Trouble is Perry is not winning even at GHW's feeble rate. Without that, the cracks are just nasty and alienate Perry from any future with a Romney administration. So why is he, no slouch, doing this? I think the delicious, a word that is only one letter from "delirious" atmosphere of campaigning has made him light headed. It's too bad, because I think Perry had and has a great deal to offer his country. I think many paths have been closed to him, leaving only Texas politics, with a likely finish in 2014.
The same arguments have even less success with Gingrich. There's someone who lives in a permanet delicious/delirious atmosphere. What's bad about that is that atmosphere has poisoned many others e.g. Professor Jacobsen who is taking a sizable pounding for his Romney posts. The pain he's suffering now will be small compared to his morning after in 2013 when he looks at these posts.
I'm not wild for Mitt compared to the howling I did for him in 2008. I did not know enough about Romneycare then. It's a big weakness. But Mitt still has the executive skills which I think will work well for the country. He also seems to have the right notions on foreign affairs (I think this really hurts Gingrich.) I share DRJ's concerns about Mitt as big government enabler by making big government "work" ie.e continue its rapacious growth by delivering services less ineffciently. To that end, I think electing the most conservative Congress possible is in order. That means heaving out such hogs as Don Young of Alaska or Lamar Smith of Texas, who should not be immune just because they have an "R" after their name. It also means I still don't share your enthusiasm for Paul Ryan. In 2012.
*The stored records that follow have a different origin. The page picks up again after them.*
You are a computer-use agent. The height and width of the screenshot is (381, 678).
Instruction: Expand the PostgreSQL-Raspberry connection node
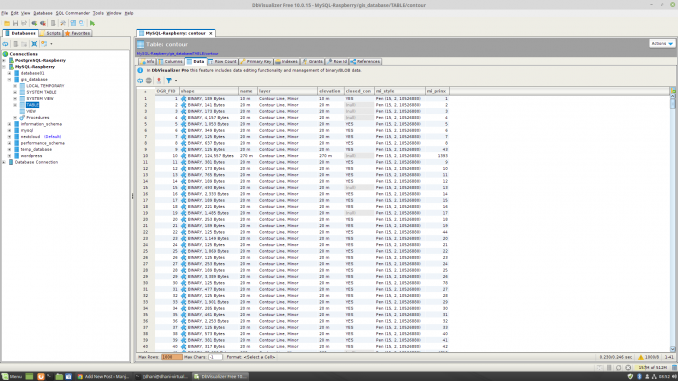pos(4,61)
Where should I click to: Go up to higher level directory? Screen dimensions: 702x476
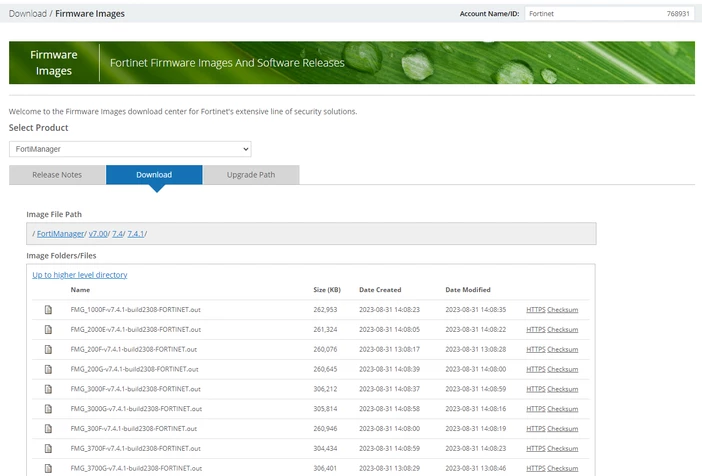click(80, 275)
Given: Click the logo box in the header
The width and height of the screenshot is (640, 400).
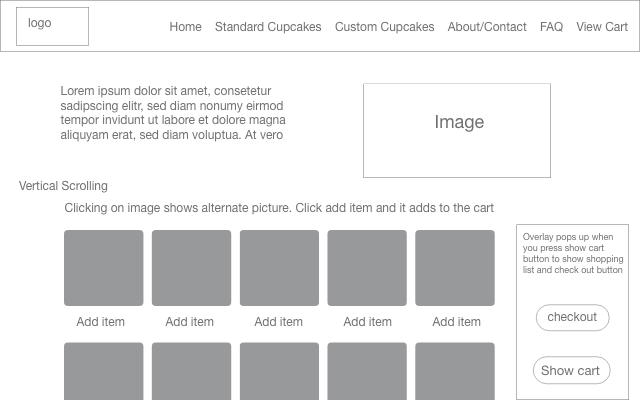Looking at the screenshot, I should [x=52, y=27].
If you all would have voted for Bill White for governor this whole Perry embarassment would have been avoided. We would have had a governor and not a double dipping Oops. Let me say that a competent Republican manager like Romney would be a whole lot better than the current leftist provocateur. It'll be intersting how the suit goes aganst his NLRB appointees as an unconstitutional violation of the separation of powers. Hopefully, it'll produce some mighty fine whine.